The Senate is poised to vote Thursday afternoon on Tester’s measure to override the Biden administration’s recent decision to lift a ban on beef imports from Paraguay. Two other vulnerable Senate Democrats up for reelection this fall, Sherrod Brown of Ohio and Jacky Rosen of Nevada, are co-sponsoring the proposal, which is headed by Tester and Sen. Mike Rounds (R-S.D.).

They argue it will hurt cattle ranchers and consumers in their states.

But the vote also gives the trio of Democrats a clear policy break with Biden — who is unpopular in their states — on a low-stakes, populist issue. Tester’s office is highlighting the fact that it will mark the first time a Senate Democrat has directly challenged Biden in such a way.

Before the vote, the Montana Democrat plans to argue on the Senate floor that Biden and his administration “butchered” the decision, according to a spokesperson. The measure is slated to get a floor vote around 2:45 p.m. and is expected to clear the 50-vote threshold required to pass.

Details: Biden’s Agriculture Department last year allowed the small South American nation of Paraguay to import beef into the U.S. after a decadeslong ban, after Paraguay faced economic blowback for recognizing Taiwan and lost market access in Russia after denouncing Russia’s invasion of Ukraine. The administration said access to the U.S. market is critical to Paraguay to recover exports lost to Russia and withstand pressure from China to drop its recognition of Taiwan. When USDA issued a final rule allowing beef imports from Paraguay, the department said a risk analysis concluded beef could safely be imported from the country under certain conditions.

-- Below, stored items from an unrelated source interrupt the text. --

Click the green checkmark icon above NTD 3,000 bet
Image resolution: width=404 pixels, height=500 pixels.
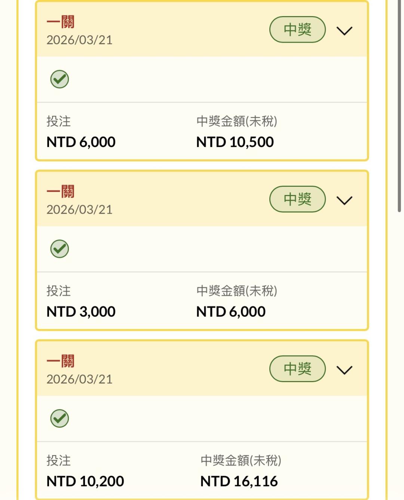pyautogui.click(x=59, y=249)
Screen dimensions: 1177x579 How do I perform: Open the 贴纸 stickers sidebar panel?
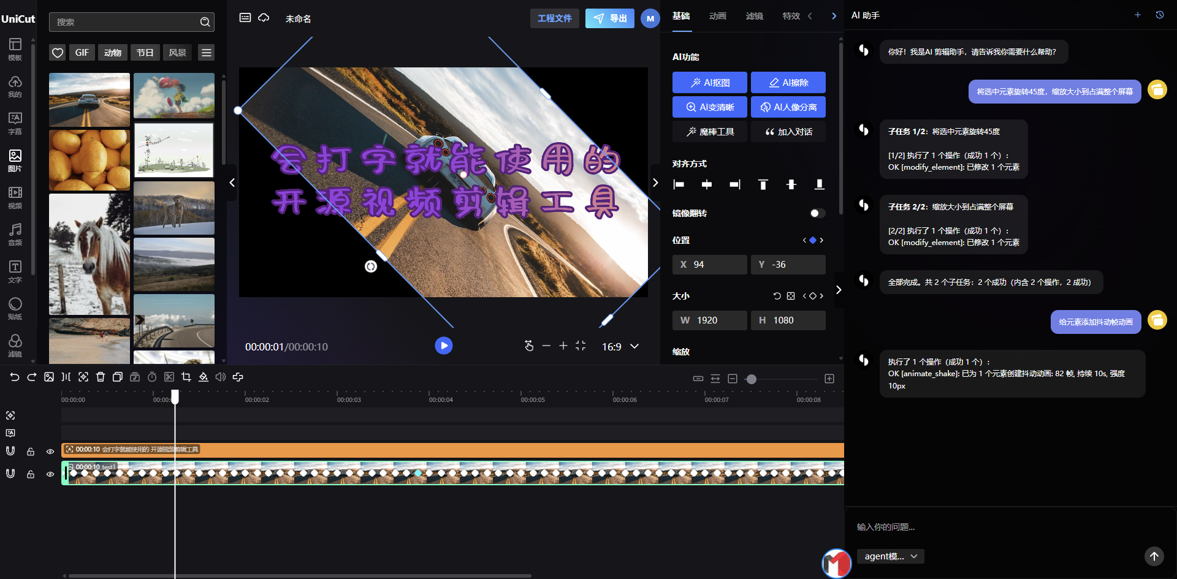click(x=15, y=309)
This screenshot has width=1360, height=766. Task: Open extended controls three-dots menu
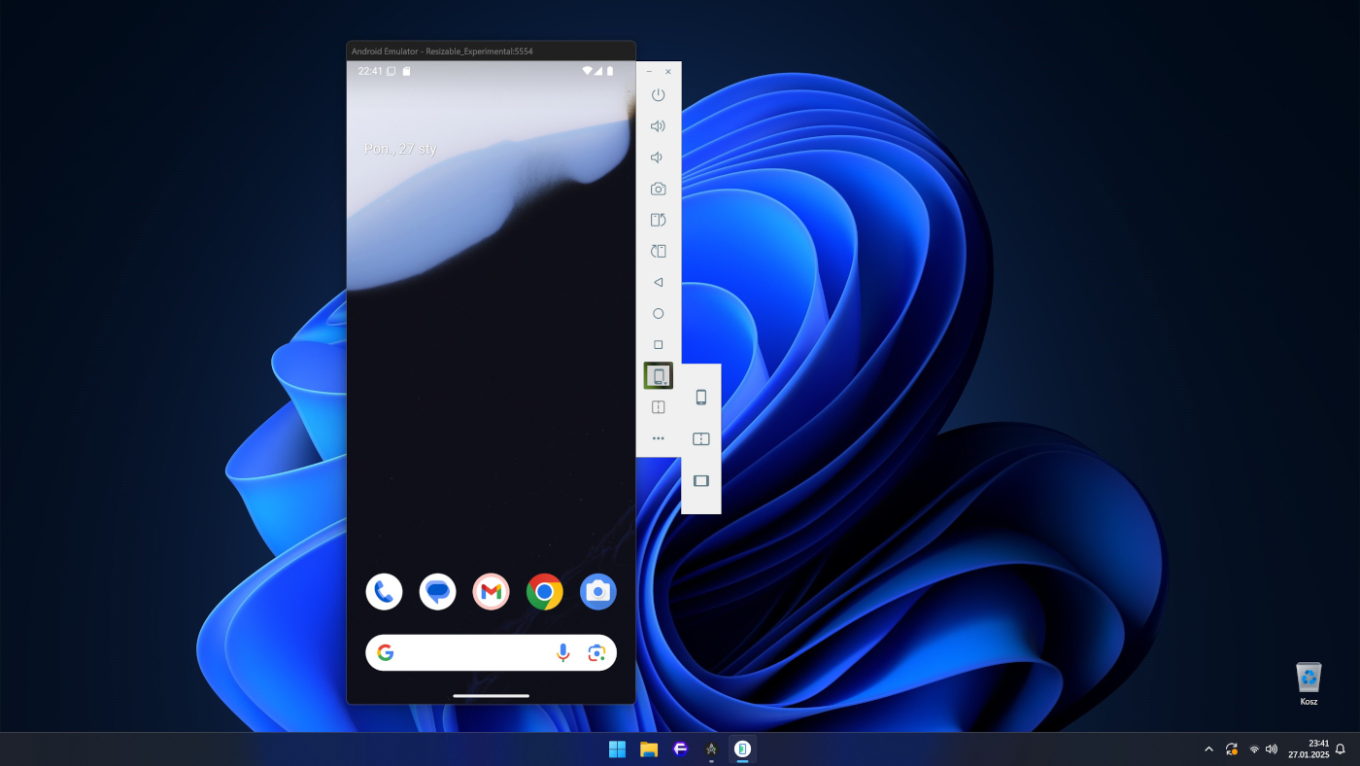click(658, 438)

“We are confident that we have a system that will ensure protection,” Agriculture Secretary Tom Vilsack told lawmakers during a House Agriculture Committee hearing last month.

Tester has argued against that decision, noting that Paraguay has a recent history of foot-and-mouth disease that could infect the U.S. cattle herd.

“It’s bad policy,” Tester said in a brief hallway interview. Paraguay has “foot-and-mouth disease, and foot-and-mouth disease goes through cattle like a hot knife through butter.”

Brown said Wednesday he has heard from Ohio voters who are concerned about the move.

“I think that Tester’s right, so that’s why I’m voting for it,” he said in a brief interview.

Past pushes: Tester made a push in 2021 to ban Brazilian beef imports, which the Biden administration rejected. Paraguay, a much smaller player in the world beef market than Brazil, is an easier target.

The White House this week issued a statement opposing Tester’s measure, but has not threatened a presidential veto. It could be one of Tester and Brown’s few legislative wins on agriculture policy before November, given the dim prospects for a new farm bill reauthorization, which has been stalled by deep partisan divisions.

“I think the people that will vote against my [measure] are doing it because they want to have Paraguay as our friend in South America, and I’m gonna tell you I think that’s important,” Tester said in the interview. “I just think the risk is too high for our beef industry and our food security.”